Hmm, why does the open() of device node of a stopped device cause an "add"?
Shouldn't it just return a failure, instead of creating a device?

> A bit unfortunate really.  This didn't happen when I had
> ONLINE/OFFLINE as udev ignored the OFFLINE.
> I guess I can removed the CHANGE at shutdown, but as there really is a
> change there, that doesn't seem right.

Yeah, it's the same problem we had with device-mapper, nobody could
think of any useful action at a dm-device suspend "change"-event, so we
didn't add it. :)   

> The real problem is that udev opens the device, and md interprets and
> 'open' as a request to create the device. And udev see the open and an
> ADD and so opens the device

Yes, current udev rules are written to to so, md needs to be excluded
from the list of block devices which are handled by the default
persistent naming rules, and moved to its own rules file.
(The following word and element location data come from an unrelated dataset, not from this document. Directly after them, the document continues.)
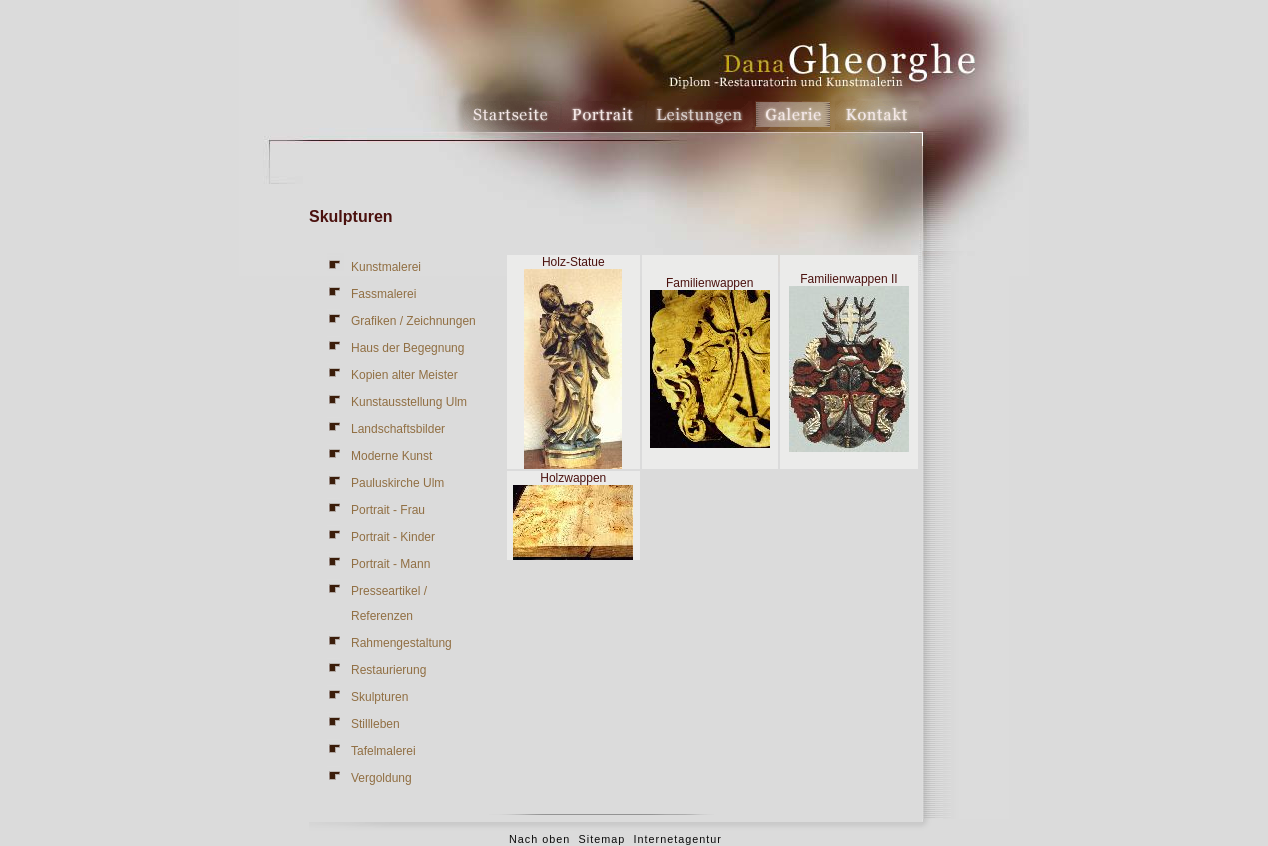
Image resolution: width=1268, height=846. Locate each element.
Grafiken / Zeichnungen (413, 321)
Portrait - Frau (388, 510)
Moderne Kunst (391, 456)
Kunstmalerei (386, 267)
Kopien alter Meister (404, 375)
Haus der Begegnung (407, 348)
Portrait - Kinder (393, 537)
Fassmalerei (383, 294)
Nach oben (539, 839)
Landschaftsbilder (398, 429)
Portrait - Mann (390, 564)
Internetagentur (678, 839)
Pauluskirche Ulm (397, 483)
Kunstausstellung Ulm (409, 402)
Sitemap (602, 839)
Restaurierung (388, 670)
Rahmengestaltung (401, 643)
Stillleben (375, 724)
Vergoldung (381, 778)
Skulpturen (379, 697)
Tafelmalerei (383, 751)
We did the
same for device-mapper to ignore some "private" dm-* volumes like
snapshot devices. 

> It's not clear to me what the 'right' thing to do here is:
>  - I could stop removing the device on last-close, but I still
>think that (the current situation) is ugly.
>  - I could delay the remove until udev will have stopped poking,
>but that is even more ugly
>  - udev could avoid opening md devices until it has poked in 
>/sys/block/mdX to see what the status is, but that is very specific
>to md
> 
> It would be nice if I could delay the add until later, but that would
> require major surgery and probably break the model badly.
> 
> On the whole, it seems that udev was designed without thought to the
> special needs of md, and md was designed (long ago) without thought
> the ugliness that "open creates a device" causes.

The persistent naming rules for /dev/disk/by-* are causing this. Md
devices will probably just get their own rules file, which will handle
this and which can be packaged and installed along with the md tools.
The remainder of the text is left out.